# ati tool not working at all



## mito (Apr 15, 2006)

I've tried the latest stable version (0.24) and the newest beta.

Version 0.24 doesn't recognize my x1800xt and the newest beta simply shows artifacts in 3dview.

I can't overclock with neither of them.    Whenever I enter any 3d application, the system crashes.

Is there something of which I am unaware?

Thx....


----------



## mito (Apr 15, 2006)

This is my config:


----------



## mito (Apr 15, 2006)

note:   I'm not using CCC, I uninstalled it............


----------



## N312D (Apr 15, 2006)

.24 isn't compatible with the x1000 series and up.

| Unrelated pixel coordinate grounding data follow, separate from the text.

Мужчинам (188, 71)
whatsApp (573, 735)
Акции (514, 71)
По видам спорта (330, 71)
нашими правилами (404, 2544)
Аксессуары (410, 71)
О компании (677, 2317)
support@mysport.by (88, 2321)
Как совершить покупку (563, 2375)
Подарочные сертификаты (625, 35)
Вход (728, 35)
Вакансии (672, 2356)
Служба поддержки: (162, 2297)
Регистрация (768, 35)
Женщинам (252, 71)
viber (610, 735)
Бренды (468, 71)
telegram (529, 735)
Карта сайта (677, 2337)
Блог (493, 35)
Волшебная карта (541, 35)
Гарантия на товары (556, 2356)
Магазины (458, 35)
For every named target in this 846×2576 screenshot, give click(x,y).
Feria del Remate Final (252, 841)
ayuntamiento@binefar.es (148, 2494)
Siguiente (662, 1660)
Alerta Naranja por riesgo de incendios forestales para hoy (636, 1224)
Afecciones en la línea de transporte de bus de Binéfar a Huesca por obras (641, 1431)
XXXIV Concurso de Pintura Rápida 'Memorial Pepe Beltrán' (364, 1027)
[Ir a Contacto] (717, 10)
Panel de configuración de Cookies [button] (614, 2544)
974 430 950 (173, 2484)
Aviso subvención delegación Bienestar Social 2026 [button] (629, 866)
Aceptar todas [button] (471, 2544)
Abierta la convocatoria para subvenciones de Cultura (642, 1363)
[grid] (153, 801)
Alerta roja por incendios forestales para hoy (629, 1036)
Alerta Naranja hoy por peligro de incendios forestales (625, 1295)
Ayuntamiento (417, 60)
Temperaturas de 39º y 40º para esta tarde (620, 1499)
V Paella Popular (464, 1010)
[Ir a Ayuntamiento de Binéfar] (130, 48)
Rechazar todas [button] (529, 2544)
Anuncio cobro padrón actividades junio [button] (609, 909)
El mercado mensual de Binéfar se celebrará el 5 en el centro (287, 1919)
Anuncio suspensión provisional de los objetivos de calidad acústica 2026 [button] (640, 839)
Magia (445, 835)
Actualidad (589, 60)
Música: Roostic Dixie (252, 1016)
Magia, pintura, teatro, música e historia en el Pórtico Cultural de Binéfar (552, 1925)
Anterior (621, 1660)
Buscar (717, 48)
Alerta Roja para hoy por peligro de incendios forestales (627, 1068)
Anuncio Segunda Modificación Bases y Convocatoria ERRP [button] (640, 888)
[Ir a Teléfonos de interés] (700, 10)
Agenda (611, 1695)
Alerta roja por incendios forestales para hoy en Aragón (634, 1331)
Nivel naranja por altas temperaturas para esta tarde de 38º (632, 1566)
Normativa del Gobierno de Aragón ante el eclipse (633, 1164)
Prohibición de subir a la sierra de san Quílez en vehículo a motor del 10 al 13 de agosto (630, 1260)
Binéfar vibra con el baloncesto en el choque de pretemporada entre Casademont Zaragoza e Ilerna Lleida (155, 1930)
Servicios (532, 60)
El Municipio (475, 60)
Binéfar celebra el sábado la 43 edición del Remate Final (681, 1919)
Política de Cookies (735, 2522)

only the beta .25 v14 is.  and even that can be buggy at times too.


----------



## jjnissanpatfan (Apr 15, 2006)

Get rid of catlist 6.4 then get atitool 0.25 beta 14.I had the same problems when i upgraded to the 6.4.Or if you dont want to get rid of em dont use ati tool and your computer shouldnt crash.And unistall the encoder..


----------



## mito (Apr 15, 2006)

Thx....

What's the encoder?


----------



## mito (Apr 15, 2006)

I've seen this happen with cat 6.1 and atitool beta....


----------